Available Test Suites

• TestSetStateTimerDeadlock: Tests the specific setState/timer deadlock scenario
• TestStateTimerConsistency: Verifies timer state consistency under concurrent modifications
• TestTimerLifecycleDeadlock: Tests complete timer lifecycle for deadlock issues
• TestConcurrentStateChangeWithTimerExpiry: Tests race between timer expiry and state changes

Performance Benchmarks

go test -bench=BenchmarkSetState -benchtime=1s ./ship
go test -bench=BenchmarkConcurrentStateChanges ./ship

Common Patterns

State Change Pattern

// Always use setState() for state changes
conn.setState(model.SmeHelloStateOk, nil)

// Read state safely
currentState := conn.getState()

Timer Management Pattern

// Timer operations are safe to call from any context
conn.setHandshakeTimer(timeoutTimerTypeWaitForReady, duration)
conn.stopHandshakeTimer()

// Check timer state
if conn.getHandshakeTimerRunning() {
    // Timer is active
}

Connection Lifecycle Pattern

// Proper connection shutdown
conn.CloseConnection(false, 4001, "reason")
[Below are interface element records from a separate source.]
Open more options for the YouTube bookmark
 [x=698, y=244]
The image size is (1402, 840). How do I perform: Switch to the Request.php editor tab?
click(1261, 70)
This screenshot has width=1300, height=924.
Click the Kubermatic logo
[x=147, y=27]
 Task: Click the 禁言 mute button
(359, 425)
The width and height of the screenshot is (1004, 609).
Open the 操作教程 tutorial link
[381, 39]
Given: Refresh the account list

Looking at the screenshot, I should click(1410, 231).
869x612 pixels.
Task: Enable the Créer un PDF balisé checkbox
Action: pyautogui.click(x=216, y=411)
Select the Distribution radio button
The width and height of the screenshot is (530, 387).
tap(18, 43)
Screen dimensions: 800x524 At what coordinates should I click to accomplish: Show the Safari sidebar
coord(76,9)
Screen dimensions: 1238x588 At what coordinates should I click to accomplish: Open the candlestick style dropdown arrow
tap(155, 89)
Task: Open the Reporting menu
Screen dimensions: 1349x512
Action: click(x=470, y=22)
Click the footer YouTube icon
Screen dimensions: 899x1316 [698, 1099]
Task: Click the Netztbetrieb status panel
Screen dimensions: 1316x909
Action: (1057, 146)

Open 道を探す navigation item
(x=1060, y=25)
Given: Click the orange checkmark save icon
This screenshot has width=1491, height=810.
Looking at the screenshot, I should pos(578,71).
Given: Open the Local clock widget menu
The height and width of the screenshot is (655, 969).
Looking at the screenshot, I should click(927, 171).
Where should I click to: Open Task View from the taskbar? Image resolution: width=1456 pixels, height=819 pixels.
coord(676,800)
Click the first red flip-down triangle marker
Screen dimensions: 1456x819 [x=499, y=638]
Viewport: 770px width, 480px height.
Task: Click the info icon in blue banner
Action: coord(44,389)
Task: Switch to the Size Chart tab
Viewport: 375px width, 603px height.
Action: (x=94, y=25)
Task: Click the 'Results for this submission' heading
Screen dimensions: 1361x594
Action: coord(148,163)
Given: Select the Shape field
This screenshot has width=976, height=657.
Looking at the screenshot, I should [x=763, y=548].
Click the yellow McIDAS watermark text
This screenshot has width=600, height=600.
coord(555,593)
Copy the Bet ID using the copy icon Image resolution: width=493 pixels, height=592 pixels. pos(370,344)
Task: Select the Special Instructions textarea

// The shutdownOnce ensures cleanup happens only once

Performance Considerations

Lock Holding Time

• Critical sections are kept minimal
• Timer operations happen outside of main lock
• External callbacks occur without holding locks

Concurrency Benefits

• State queries don't block timer operations
• Timer operations don't block state changes
• Multiple goroutines can query state simultaneously

Memory Management

• Buffer operations use separate mutex
• No locks held during memory allocations
• Timer goroutines clean up automatically

Best Practices

Do's ✅

• Use setState() for all state changes
• Query state with getState()
• Use atomic approval/abort methods
• Test with race detector enabled
• Keep critical sections small

Don'ts ❌

• Don't call timer methods while holding mux
• Don't hold locks during external callbacks
• Don't manually manipulate c.smeState directly
• Don't create new timer patterns without review

Error Handling

State changes with errors:

conn.setState(model.SmeStateError, fmt.Errorf("connection failed: %v", err))

Timer expiry handling:

// Timer goroutines automatically handle expiry
// No manual intervention required

Future Documentation

Following the pattern [COMPONENT]_[TOPIC]_GUIDE.md:

• SHIP_PERFORMANCE_GUIDE.md - Performance optimization guidelines
• SHIP_TESTING_GUIDE.md - Testing strategies and patterns
• SHIP_HANDSHAKE_GUIDE.md - Handshake state machine documentation
• SHIP_MESSAGE_GUIDE.md - Message handling patterns

Migration Notes

For code that previously relied on the old setState() behavior:

1. Timer operations: Now happen asynchronously after state change
2. Callbacks: Now happen without locks held
3. Atomicity: State changes remain atomic, but side effects are deferred
4. Performance: Improved due to reduced lock contention

The two-phase approach maintains all functional correctness while eliminating deadlock risks and improving performance.